[Target position data]
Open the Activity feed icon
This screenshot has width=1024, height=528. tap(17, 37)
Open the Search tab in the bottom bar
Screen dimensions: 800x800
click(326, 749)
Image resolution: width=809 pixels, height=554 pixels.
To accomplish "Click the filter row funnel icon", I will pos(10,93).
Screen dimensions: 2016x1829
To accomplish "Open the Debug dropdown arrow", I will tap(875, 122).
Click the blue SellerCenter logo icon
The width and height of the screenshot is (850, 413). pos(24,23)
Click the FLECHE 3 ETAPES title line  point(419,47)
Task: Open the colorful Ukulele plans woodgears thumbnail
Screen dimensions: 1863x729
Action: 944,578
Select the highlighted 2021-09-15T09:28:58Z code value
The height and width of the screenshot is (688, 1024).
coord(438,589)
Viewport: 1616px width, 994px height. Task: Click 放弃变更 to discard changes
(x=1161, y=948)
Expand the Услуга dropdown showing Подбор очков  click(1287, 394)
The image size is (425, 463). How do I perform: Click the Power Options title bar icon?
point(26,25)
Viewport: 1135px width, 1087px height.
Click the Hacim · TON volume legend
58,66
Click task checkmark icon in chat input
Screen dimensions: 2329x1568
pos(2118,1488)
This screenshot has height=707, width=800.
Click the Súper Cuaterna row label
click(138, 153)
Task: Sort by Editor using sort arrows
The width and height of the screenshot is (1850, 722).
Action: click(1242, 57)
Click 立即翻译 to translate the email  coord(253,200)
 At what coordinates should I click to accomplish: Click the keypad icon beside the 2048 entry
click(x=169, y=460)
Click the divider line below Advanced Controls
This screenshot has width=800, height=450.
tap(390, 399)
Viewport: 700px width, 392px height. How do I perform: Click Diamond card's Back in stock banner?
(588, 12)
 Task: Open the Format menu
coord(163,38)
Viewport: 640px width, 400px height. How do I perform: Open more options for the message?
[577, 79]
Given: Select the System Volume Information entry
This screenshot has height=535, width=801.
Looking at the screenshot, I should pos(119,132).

Problem
Pick out each line in the data above that contains the word "This" and copy those lines.

Full answer
This screenshot has width=1024, height=528. tap(17, 37)
This screenshot has height=707, width=800.
This screenshot has width=800, height=450.
This screenshot has height=535, width=801.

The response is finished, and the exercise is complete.